-- start Selection --

Anon 4:44 tell me what is wrong with buy low, sell high? Isn't that what investing is all about? Can't see how that has changed or will change in the future, or does our comrad have something different in mind?
200DMA works. Look at any long term chart on Yahoo. If you buy SH or SPY when they are above their respective 200 DMA and sell when below you outperform the market (which these days is not saying much).
For example, SDS was about 55 in Jan (a buy as it went above 200 DMA). May to June you would be out of SDS (below 200 DMA) Then back in to date where SDS is now 101! Seems to work to me. As for SPY looks like it was below 200DMA so your out of spy while your neighbor cries. Am I reading the charts wrong? Does seem too good to be true.
Since this current market has been in the tank (about last 1.5 years) SPY has almost always been below 200DMA. The rule would have saved you from bad losses. On top of that, instead of sitting in cash during this time period, had you been in the inverse SH or SDS for that same time except for about 3 or 4 months (while SDS was below its 200 DMA) you would have done great. Try any SPY or SH stock chart 3 months or more on yahoo and then overlap the 200DMA except for some few short periods you gain.
The 200 dma can spare the trader/investor -- unless time horizon has some significant meaning there is no substantive difference -- from some serious losses but it is not a very good estimator of updrafts, for that you need some sense of market valuation; e.g, what is the current price for a given probability of achieving satisfactory returns (territory every value investor knows).
Double long and double short funds allow an investor to be 100% long or 100% short and still retain 50% cash which is nice (some of us have noticed) but there are a few technical and fundamental reasons to suspect it is unlikely to last and could even seriously blow up so ...have fun but be ready to run; i.e, careful with position size and, if you can't watch the screen regularly, use trailing stops. JMO
Rog.....

-- end Selection --
-- start Entries shown --

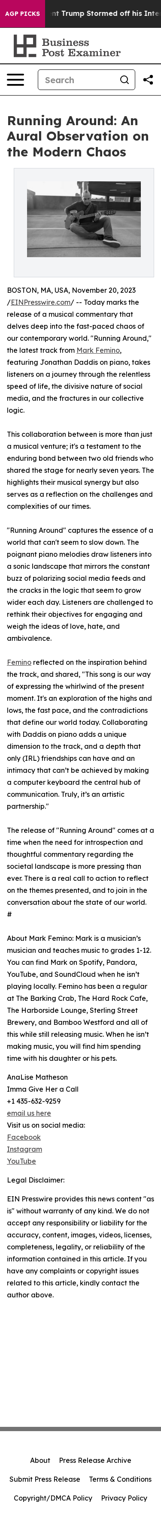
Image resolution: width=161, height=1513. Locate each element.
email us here (29, 1113)
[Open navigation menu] (15, 79)
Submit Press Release (44, 1479)
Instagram (24, 1149)
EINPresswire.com (40, 302)
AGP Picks (22, 14)
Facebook (24, 1137)
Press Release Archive (95, 1460)
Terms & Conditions (120, 1479)
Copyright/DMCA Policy (53, 1498)
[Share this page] (148, 79)
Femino (19, 662)
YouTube (21, 1161)
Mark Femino (98, 350)
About (40, 1460)
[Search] (76, 80)
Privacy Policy (124, 1498)
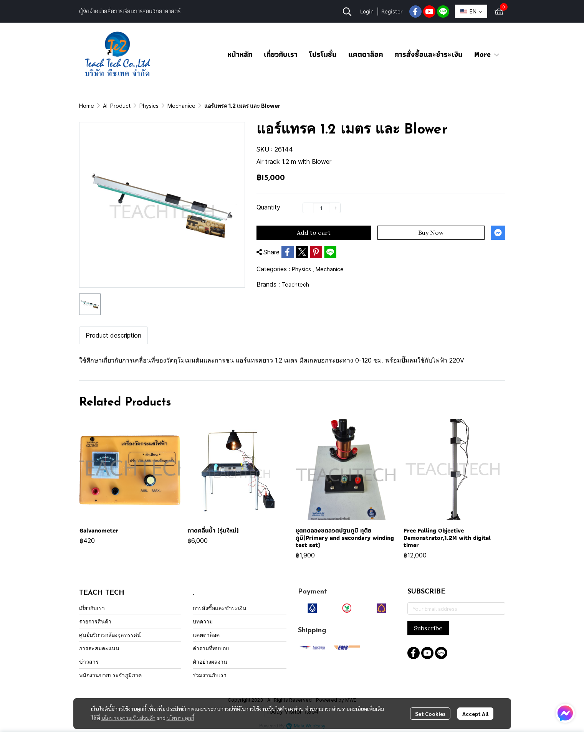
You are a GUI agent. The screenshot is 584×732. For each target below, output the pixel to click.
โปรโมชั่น (323, 54)
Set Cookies (430, 713)
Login (367, 11)
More (487, 54)
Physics (149, 105)
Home (86, 105)
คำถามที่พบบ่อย (211, 648)
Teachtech (295, 284)
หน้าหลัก (239, 54)
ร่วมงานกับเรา (210, 675)
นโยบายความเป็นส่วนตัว (128, 717)
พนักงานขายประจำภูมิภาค (110, 675)
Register (392, 11)
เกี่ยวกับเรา (281, 54)
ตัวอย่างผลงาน (210, 661)
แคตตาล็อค (365, 54)
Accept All (475, 713)
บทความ (203, 621)
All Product (117, 105)
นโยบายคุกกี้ (180, 717)
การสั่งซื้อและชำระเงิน (429, 54)
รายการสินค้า (95, 621)
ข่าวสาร (89, 661)
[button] (347, 11)
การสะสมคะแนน (99, 648)
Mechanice (181, 105)
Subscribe (428, 628)
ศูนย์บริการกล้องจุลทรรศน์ (110, 634)
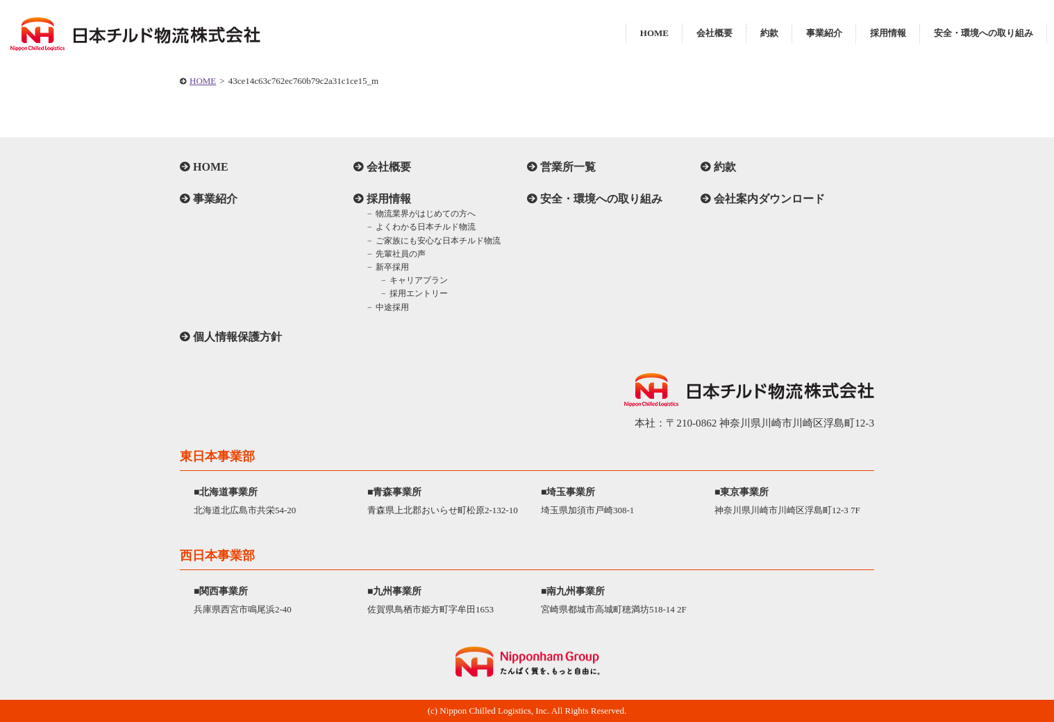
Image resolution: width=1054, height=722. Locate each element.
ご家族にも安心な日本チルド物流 (438, 241)
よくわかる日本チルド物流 (426, 227)
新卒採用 (392, 267)
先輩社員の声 (401, 254)
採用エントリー (419, 293)
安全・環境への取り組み (983, 33)
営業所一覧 (568, 167)
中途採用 (392, 307)
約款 (769, 33)
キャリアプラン (419, 280)
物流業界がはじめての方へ (426, 213)
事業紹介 (824, 33)
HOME (654, 33)
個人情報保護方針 (237, 337)
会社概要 (714, 33)
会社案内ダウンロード (769, 199)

-- end Entries shown --

▸ What this exercise asks:
#1 Decide whether each statement below agrees with the 200 DMA discussion, answering yes or no and quoting the deciding words: (a) SDS was about 55 in January; (b) the 200 DMA is a very good estimator of updrafts; (c) double long and double short funds let an investor keep 50% cash.
#2 In the 200 DMA discussion, restate the paragraph beginning "Since this current market has been in the tank" more briefly, keeping its main facts.
#3 According to the 200 DMA discussion, what should an investor who cannot watch the screen regularly use?
The lines placed after the 200 DMA discussion come from a separate source.

▸ Solved tasks:
#1
(a) Yes: "SDS was about 55 in Jan"
(b) No: "it is not a very good estimator of updrafts"
(c) Yes: "still retain 50% cash"

#2 During the roughly 1.5-year market slump, SPY was almost always below its 200 DMA, so following the rule would have avoided bad losses. Holding the inverse SH or SDS rather than cash would have done well, except for about 3 or 4 months when SDS was below its 200 DMA. Overlaying the 200 DMA on a Yahoo chart of SPY or SH covering 3 months or more shows gains apart from a few short periods.

#3 Trailing stops.